Association of Ezrin with Intercellular Adhesion Molecule-1 and -2 (ICAM-1 and ICAM-2)

• Published in: The Journal of biological chemistry Vol. 273; no. 34; pp. 21893 - 21900
• Main Authors: Heiska, Leena, Alfthan, Kaija, Grönholm, Mikaela, Vilja, Pekka, Vaheri, Antti, Carpén, Olli
• Format: Journal Article
• Language: English
• Published: Elsevier Inc 21.08.1998; American Society for Biochemistry and Molecular Biology
• ISSN: 0021-9258; 1083-351X
• DOI: 10.1074/jbc.273.34.21893

Ezrin is a cytoplasmic linker molecule between plasma membrane components and the actin-containing cytoskeleton. We studied whether ezrin is associated with intercellular adhesion molecule (ICAM)-1, -2, and -3. In transfected cells, ICAM-1 and ICAM-2 colocalized with ezrin in microvillar projections, whereas an ICAM-1 construct attached to cell membrane via a glycophosphatidylinositol anchor was uniformly distributed on the cell surface. An interaction of ICAM-2 and ezrin was seen by affinity precipitation, microtiter binding assay, coimmunoprecipitation, and surface plasmon resonance methods. The calculatedKD value was 3.3 × 10−7m.
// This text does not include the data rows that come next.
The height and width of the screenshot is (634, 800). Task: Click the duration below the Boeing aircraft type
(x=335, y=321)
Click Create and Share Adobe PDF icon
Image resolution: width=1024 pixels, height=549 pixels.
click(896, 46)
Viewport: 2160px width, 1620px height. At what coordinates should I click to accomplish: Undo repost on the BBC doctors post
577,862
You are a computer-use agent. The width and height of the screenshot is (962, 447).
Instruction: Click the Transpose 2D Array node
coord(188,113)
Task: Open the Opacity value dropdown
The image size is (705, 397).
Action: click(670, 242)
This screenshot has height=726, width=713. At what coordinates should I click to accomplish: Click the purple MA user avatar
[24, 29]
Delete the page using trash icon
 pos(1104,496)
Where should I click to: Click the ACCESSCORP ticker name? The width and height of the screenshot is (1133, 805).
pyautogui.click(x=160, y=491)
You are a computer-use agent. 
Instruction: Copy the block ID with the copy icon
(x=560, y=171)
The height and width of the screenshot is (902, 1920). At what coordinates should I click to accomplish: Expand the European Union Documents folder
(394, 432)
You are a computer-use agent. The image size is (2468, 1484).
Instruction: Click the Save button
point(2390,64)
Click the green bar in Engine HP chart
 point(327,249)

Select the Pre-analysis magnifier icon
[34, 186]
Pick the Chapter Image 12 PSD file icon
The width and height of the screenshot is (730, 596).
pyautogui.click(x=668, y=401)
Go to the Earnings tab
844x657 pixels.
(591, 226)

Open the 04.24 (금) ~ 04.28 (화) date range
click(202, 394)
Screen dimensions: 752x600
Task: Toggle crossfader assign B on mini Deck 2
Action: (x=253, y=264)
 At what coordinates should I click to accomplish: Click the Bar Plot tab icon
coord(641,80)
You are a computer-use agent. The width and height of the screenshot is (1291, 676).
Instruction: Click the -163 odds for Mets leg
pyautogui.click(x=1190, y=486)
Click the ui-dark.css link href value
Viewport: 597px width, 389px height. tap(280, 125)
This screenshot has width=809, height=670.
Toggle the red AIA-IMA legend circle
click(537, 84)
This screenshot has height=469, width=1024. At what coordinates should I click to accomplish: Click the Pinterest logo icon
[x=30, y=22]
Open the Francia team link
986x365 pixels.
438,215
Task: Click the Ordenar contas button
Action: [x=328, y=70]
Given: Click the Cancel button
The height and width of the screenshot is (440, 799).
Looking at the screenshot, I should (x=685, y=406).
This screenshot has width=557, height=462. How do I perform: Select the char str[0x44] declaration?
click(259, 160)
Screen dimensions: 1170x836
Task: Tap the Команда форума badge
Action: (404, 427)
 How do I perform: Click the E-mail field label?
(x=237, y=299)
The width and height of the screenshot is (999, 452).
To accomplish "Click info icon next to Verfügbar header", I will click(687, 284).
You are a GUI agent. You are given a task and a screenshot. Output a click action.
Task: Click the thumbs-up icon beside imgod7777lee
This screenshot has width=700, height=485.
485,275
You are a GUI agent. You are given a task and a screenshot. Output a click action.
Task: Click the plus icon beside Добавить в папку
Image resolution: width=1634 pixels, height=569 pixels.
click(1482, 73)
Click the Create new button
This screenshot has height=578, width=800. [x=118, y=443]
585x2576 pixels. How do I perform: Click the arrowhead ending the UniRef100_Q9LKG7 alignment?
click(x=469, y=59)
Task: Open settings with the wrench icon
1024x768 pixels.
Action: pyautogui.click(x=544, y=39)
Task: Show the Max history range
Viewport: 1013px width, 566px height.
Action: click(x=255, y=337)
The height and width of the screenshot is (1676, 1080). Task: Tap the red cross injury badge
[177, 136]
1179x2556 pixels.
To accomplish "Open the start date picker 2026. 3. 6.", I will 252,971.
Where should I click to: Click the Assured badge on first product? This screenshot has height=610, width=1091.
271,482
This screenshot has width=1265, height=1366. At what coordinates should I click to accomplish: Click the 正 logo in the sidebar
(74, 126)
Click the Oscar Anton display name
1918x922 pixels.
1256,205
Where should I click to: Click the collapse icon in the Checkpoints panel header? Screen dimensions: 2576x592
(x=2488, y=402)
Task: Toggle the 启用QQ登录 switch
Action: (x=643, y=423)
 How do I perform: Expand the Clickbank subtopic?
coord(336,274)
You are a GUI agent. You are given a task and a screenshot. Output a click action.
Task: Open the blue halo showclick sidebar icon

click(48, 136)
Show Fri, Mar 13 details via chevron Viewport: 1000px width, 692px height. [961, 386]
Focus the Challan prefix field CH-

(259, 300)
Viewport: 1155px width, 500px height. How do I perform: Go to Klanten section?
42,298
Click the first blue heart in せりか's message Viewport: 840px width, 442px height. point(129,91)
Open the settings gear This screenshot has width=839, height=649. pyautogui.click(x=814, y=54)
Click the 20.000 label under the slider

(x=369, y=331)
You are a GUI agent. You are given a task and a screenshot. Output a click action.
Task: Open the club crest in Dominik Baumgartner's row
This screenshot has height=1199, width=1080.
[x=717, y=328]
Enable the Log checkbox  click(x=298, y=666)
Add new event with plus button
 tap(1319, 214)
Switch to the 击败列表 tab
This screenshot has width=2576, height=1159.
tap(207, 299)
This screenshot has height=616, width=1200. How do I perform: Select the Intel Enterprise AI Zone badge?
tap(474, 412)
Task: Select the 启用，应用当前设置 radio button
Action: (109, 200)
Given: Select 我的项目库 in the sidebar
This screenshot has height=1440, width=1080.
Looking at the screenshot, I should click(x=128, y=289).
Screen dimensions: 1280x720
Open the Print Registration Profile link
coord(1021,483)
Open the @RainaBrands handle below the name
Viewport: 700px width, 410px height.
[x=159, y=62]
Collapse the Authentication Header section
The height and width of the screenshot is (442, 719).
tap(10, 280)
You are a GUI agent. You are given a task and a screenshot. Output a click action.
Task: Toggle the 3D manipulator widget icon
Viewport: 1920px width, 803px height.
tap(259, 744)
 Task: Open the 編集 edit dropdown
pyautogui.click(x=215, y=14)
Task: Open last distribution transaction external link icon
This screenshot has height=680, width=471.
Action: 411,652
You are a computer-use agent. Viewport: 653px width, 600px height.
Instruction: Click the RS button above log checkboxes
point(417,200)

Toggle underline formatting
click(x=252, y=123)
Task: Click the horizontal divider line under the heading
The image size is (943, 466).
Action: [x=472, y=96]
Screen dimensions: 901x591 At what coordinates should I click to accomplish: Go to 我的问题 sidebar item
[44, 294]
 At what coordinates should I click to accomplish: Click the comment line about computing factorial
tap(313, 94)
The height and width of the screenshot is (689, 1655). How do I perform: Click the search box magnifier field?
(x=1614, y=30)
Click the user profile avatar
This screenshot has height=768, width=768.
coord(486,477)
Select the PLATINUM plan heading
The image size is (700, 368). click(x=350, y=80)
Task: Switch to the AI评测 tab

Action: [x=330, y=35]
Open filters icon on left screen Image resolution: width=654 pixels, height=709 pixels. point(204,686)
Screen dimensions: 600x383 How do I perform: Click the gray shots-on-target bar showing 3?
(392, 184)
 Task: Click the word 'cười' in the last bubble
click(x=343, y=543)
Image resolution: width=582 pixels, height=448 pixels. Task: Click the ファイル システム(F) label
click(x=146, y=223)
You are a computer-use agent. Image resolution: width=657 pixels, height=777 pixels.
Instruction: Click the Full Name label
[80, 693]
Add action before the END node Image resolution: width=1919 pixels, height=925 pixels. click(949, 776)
Phosphatidylinositol 4,5-bisphosphate (PtdIns(4,5)P2) induced an interaction of ezrin and ICAM-1 and enhanced the interaction of ezrin and ICAM-2, but ICAM-3 did not bind ezrin even in the presence of PtdIns(4,5)P2. PtdIns(4,5)P2 was shown to bind to cytoplasmic tails of ICAM-1 and ICAM-2, which are the first adhesion proteins demonstrated to interact with PtdIns(4,5)P2. The results indicate an interaction of ezrin with ICAM-1 and ICAM-2 and suggest a regulatory role of phosphoinositide signaling pathways in regulation of ICAM-ezrin interaction.